→ **Lijst met opdrachten**:
- a) Op welke datum stuurde minister Van Gennip volgens de tekst over hervormingen in het arbeidsrecht een brief naar de Tweede Kamer?
- b) Ga verder met de tekst over hervormingen in het arbeidsrecht, te beginnen na het laatste punt van de opsomming.

→ **Aangeleverde tekst**:
※ ※ ※

Voorgenomen hervormingen in het arbeidsrecht
Gepubliceerd op 2023-09-14
Doorgeschoten flexibilisering, een tweedeling in de arbeidsmarkt, schijnzelfstandigheid, draaideurconstructies: allemaal problemen op de arbeidsmarkt die al jaren vragen om een aanpak. Minister Van Gennip (Sociale Zaken) stuurde op 3 april 2023 een brief naar de Tweede Kamer waarin een aantal wetswijzigingen worden aangekondigd.
De verschillen tussen werkenden met een vaste baan en werkenden met een flexibele baan zijn groot. Veel flexwerkers en zzp’ers bouwen weinig tot niets op aan sociale zekerheid en pensioen. Ook dragen zij in financieel opzicht veel minder bij aan het stelsel van sociale zekerheid. Dit gegeven zal op langere termijn dit stelsel aantasten. Ook blijft een steeds groter worden de groep flexwerkers achter in bestaans- en inkomenszekerheid. De verdeling van vast werk, scholing en ontwikkeling en van de zekerheid van een vangnet wordt steeds ongelijker. Dat kan ontwrichtend werken in de samenleving. De RMU stelt daarom voor dat alle werkenden gaan bijdragen aan de sociale voorzieningen en dat elke werkende, toegang heeft tot die voorzieningen als dat nodig is. Verder wil de RMU er zich sterk voor maken dat alle werkenden de zekerheid krijgen die ze verdienen.
De RMU wil zich daarom inzetten voor een rechtvaardige verdeling en toedeling van arbeid. In hoofdlijnen:
- Het maximaal stimuleren van vaste contracten door deze contracten voor werkgevers aantrekkelijker te maken.

※ ※ ※

→ **Te beoordelen gegevens**:
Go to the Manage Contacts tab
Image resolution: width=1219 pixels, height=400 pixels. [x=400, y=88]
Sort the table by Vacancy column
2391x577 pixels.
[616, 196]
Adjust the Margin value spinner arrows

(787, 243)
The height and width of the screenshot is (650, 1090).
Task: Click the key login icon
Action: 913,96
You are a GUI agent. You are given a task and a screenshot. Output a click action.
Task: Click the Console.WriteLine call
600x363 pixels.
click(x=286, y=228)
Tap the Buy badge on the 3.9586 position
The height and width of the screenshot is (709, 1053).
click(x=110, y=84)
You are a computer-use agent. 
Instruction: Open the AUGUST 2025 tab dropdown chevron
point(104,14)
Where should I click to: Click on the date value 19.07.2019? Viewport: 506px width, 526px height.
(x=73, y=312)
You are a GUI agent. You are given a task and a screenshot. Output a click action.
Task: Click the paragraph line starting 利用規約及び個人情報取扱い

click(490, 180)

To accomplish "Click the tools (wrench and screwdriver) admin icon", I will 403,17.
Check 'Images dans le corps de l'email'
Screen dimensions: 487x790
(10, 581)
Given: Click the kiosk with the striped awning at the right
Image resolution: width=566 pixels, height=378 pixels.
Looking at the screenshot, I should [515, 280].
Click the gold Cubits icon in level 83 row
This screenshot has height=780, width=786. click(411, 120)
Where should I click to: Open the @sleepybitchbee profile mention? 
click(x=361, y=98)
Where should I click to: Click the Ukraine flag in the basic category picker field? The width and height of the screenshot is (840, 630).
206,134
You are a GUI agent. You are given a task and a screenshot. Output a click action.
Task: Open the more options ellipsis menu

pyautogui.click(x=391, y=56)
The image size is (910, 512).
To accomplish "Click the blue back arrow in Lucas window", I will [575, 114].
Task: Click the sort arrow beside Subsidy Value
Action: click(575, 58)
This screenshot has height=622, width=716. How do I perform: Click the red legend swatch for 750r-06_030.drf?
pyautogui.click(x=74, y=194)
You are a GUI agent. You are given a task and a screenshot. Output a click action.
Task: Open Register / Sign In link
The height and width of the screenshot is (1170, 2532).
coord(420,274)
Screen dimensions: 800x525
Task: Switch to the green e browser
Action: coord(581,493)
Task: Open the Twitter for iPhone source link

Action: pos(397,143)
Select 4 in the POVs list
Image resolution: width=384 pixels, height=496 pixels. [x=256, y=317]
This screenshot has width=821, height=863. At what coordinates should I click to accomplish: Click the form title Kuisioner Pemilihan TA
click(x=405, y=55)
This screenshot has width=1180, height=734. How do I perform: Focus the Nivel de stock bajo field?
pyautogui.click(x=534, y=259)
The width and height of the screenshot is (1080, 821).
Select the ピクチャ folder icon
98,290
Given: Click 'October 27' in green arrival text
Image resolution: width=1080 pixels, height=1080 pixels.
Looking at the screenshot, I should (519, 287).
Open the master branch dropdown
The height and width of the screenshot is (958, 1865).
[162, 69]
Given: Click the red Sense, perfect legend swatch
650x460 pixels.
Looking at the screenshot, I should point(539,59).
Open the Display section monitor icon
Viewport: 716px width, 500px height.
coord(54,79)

※ ※ ※

→ **Antwoorden per opdracht**:
- a) Op 3 april 2023.

- b)
- Een stelsel van sociale voorzieningen, waar alle werkenden los van de contractvorm toegang tot hebben en waar alle werkenden aan bijdragen.
Wat is het kabinet de komende jaren van plan bij wet te regelen? Een overzicht van de belangrijkste voorgenomen maatregelen. En enkele kanttekeningen daarbij.
- Het vaste contract wordt de norm. Tijdelijke contracten zijn alleen toegestaan als een bepaald stukje werk, een taak of een baan echt tijdelijk van aard is. Bijvoorbeeld als er sprake is van een tijdelijk project. Kanttekening bij dit voornemen: Er moet absoluut ruimte blijven voor duidelijke en omlijnde uitzonderingen. Er zijn situaties maar ook sectoren waarin het vaste contract niet altijd de norm kan zijn.
- Na drie contracten voor bepaalde tijd kunnen er vijf jaar geen tijdelijke contracten worden afgesproken. Bij dit voorstel kan de werkgever dezelfde werknemer pas na vijf jaar weer inhuren (tenzij hij hem een contract voor onbepaalde tijd geeft). Het is niet mogelijk hiervan bij CAO af te wijken.
- Oproepcontracten zijn niet meer toegestaan. Voor scholieren en studenten blijft het wel mogelijk om op oproepbasis te blijven werken. Onze kanttekening hierbij: De huidige regelgeving biedt al aardig wat mogelijkheden die ingezet kunnen worden om doorgeslagen flexibilisering als gevolg van oproepcontracten in te dammen. De RMU pleit voor een terugdringen van dit soort contracten, maar heeft daarnaast oog voor de situaties waarin een ondernemer weinig andere keuze heeft dan het inroepen van een oproepkracht.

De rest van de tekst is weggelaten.